There is similarly the need to stem all forms of inequality to prevent civil unrest in our communities. We cannot achieve sustainable peace as long as women are discriminated against, and minority groups are sidelined. By allowing equitable distribution of resources, bridging the poverty gap and ensuring minority voices are heard; we will be taken steps in the right direction. We equally need to strengthen our democratic institutions, promote representative governance and shun all forms of discrimination to achieve sustainable peace and security.

Economic revival in the form of job creation to cater for the unemployed population and improvement in the ease of doing business is also important to attain security. Engaging unemployed youths will prevent them from being willing tools in the hands of extremist groups. While the improved ease of doing business, will make local enterprises thrive, and increase tourism and foreign direct investment. Business competitiveness and economic productivity will thus result.

Health is a prerequisite for the attainment of peace. As it is impossible to be at peace when there is infirmity and the mind is feeble. Making health care affordable via creation and strengthening of insurance schemes will enable even the least privileged of our population access care when the need arises. And this will in effect bring about peace and security.

To deter crimes in our communities, it is important to uphold the rule of law. Recruiting natives into our security agencies will also make them more efficient. An indigenous police force will understand the local population more, and will be able to maintain law and order better. Funding, equipping and regular training of such agencies will help improve their capacity to sustain peace.

We equally need to strengthen our social institutions to cater for street children, internally displaced persons, and refugees – to help integrate them into our communities. By creating trust funds we will be able to provide relief materials and fund peacekeeping operations during natural disasters, and violent conflicts.

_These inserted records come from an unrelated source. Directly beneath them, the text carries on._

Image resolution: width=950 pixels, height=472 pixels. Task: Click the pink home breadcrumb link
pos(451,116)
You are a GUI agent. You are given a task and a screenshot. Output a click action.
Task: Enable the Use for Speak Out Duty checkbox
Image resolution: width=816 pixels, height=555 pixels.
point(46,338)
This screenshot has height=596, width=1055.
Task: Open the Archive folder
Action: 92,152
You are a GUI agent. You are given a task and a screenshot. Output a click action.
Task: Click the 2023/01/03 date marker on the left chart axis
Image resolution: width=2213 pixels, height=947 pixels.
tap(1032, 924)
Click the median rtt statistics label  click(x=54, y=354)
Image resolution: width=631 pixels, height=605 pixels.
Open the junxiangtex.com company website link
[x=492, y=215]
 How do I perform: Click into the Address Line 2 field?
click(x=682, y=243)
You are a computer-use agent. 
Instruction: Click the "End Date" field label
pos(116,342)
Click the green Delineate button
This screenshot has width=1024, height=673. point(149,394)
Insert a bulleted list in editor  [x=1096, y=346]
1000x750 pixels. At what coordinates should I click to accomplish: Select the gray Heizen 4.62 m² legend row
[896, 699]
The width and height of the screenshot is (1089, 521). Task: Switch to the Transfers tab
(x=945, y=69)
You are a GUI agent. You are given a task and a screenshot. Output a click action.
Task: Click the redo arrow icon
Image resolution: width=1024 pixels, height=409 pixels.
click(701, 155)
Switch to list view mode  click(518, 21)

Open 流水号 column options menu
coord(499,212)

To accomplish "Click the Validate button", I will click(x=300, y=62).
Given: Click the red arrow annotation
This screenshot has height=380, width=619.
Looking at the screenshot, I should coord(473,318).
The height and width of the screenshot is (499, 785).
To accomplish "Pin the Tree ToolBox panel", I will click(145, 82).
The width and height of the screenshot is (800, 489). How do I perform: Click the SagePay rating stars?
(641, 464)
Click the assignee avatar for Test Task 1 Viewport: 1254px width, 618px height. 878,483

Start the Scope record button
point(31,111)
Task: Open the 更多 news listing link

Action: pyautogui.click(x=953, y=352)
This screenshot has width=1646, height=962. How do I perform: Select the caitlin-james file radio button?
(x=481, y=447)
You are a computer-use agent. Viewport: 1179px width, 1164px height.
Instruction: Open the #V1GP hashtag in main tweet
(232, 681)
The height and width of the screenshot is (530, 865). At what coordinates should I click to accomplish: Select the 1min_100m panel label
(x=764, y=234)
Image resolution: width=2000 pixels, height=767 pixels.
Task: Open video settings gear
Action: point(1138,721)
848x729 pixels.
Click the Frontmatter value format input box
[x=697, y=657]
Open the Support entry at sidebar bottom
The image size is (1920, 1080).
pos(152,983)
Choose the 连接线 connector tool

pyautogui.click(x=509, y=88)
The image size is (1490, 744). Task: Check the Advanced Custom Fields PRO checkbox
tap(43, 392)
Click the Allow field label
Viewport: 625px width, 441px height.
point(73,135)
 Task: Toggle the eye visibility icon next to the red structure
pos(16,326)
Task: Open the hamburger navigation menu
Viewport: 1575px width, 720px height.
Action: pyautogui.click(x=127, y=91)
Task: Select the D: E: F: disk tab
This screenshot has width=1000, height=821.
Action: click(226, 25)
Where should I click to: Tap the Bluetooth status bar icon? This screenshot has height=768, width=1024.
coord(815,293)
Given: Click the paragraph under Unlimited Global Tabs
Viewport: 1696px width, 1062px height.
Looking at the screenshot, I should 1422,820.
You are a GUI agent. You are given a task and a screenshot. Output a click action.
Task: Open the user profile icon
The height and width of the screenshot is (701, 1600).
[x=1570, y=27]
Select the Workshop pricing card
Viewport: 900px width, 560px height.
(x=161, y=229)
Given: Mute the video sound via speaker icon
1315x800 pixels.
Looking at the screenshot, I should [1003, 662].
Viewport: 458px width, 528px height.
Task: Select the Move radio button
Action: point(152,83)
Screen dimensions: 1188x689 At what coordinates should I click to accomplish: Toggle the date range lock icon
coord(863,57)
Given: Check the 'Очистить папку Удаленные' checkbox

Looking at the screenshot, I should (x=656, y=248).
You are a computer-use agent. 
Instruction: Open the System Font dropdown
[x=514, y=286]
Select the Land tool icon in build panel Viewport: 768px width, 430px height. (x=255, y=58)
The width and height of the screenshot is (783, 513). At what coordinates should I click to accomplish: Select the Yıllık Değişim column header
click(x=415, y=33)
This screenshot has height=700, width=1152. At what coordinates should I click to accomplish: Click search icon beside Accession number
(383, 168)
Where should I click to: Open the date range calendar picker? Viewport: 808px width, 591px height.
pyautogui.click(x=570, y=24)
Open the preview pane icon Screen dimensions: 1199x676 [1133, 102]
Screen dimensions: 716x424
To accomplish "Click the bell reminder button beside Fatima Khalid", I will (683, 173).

The construct of peace is such that straddles every facet of human life. So the attainment of peace is dependent on good governance – which requires responsible leadership, participatory citizenship and fair political representation, with its attendant benefits of good education, affordable health care, financial security, food security, and an effective criminal justice system. While this definition of peace may seem like a utopia, each gentle stride will move us towards the desired destination. Only enduring peace can provide the level of security necessary to make human potentials flourish. With a peaceful and secured Africa, we will be able to develop human capital and attain sustainable development.